Bunun üzerine Uluslararası Çalışma Standartları Departmanı, Sendika Özgürlüğünden Sorumlu Müdür Yardımcısı Karen Curtis, böyle bir uygulamanın Anayasa'ya, uluslararası sözleşmelere ve demokratik normlara aykırı olduğunu belirtmiş, sendikal özgürlüklerin kısıtlanması konusunda tavrını değiştirmesi için hükümete uyarıda bulunmuştu.

En hızlı ve en çok kadrolaşma THY’de
Hava-İş Genel Başkanı Atilay Ayçin, Türk Hava Yolları yönetiminin hizmet alımı ve geçici işçi konusunda iş kollarına ciddi bir takım operasyonlar yaptığını ileri sürmüş, "İşveren ağırlıklı olarak uçuşun operasyonel kısmını elinde tutup, diğer hizmetleri tamamen dışardan taşeron firmadan yani geçici işçilik ya da hizmet alımı yapmak istiyor" şeklinde konuşmuştu.

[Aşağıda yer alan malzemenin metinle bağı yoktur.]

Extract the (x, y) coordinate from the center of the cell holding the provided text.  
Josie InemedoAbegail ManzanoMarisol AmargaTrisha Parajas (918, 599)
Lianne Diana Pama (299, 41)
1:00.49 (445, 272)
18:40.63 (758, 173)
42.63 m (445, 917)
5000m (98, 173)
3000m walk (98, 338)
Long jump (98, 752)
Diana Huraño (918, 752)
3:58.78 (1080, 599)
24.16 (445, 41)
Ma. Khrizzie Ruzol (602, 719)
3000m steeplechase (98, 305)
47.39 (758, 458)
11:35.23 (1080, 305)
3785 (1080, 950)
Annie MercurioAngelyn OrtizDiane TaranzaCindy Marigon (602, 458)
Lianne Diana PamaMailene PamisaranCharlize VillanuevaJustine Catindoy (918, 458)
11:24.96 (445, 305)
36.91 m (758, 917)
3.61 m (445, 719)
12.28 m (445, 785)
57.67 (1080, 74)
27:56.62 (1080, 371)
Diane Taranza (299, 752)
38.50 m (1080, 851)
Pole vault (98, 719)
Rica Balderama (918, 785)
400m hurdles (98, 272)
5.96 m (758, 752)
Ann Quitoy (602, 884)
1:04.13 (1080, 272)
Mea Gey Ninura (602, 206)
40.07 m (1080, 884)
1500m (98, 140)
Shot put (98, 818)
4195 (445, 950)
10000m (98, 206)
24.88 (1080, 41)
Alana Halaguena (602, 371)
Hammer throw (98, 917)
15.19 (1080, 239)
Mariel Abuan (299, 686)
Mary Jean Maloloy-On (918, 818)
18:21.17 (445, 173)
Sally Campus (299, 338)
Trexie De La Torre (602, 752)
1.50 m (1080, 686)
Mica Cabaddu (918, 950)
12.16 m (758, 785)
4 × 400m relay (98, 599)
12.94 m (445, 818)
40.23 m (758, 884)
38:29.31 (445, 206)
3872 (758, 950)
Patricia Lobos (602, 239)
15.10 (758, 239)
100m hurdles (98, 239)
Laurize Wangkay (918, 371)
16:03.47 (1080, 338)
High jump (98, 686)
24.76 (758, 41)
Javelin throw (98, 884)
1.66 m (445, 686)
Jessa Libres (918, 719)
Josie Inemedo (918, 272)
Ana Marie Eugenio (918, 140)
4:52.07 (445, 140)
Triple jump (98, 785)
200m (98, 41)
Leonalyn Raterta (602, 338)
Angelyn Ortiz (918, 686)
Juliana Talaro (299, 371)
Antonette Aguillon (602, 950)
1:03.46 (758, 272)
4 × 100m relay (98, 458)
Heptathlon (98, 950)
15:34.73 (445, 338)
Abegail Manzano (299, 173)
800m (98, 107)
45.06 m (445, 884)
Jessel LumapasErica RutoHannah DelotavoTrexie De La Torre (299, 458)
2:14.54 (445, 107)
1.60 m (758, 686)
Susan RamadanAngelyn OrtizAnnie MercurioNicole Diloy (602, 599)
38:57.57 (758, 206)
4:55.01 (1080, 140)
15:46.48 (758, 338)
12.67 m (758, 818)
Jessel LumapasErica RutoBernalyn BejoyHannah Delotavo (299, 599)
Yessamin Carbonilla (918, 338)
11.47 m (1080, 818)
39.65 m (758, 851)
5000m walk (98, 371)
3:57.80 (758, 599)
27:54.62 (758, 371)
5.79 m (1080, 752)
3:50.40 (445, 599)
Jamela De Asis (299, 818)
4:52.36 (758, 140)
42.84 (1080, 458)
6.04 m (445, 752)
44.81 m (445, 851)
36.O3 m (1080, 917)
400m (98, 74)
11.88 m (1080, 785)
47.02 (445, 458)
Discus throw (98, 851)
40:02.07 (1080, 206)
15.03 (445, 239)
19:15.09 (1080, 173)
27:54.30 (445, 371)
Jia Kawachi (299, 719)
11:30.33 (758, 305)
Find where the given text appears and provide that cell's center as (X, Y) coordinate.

THY’de esnek çalışma standartlarının uygulanmaya çalışıldığını ifade eden Ayçin, “Kelimenin tam anlamıyla ilkel kölelik şartlarına uygun bir biçim. Önü Avrupalı arka kısmı geri kalmış Afrika ülkelerindeki şartlara uygun bir çalışma biçimi isteniyor, bunun kabul görmesi mümkün değil” diyerek işveren sendikalarının da aynı görüşte olduklarını dile getirmişti.
Bugünkü THY yönetiminin yedi yıl önce göreve geldiğinde şirketin 65 uçak 12 bin 560 çalışan ve 12 milyon yolcu taşıdığını kaydeden Ayçin, bugün 140 uçakla 20 milyon yolcu taşınmasına rağmen, personel sayısının aynı kaldığına dikkat çekmişti.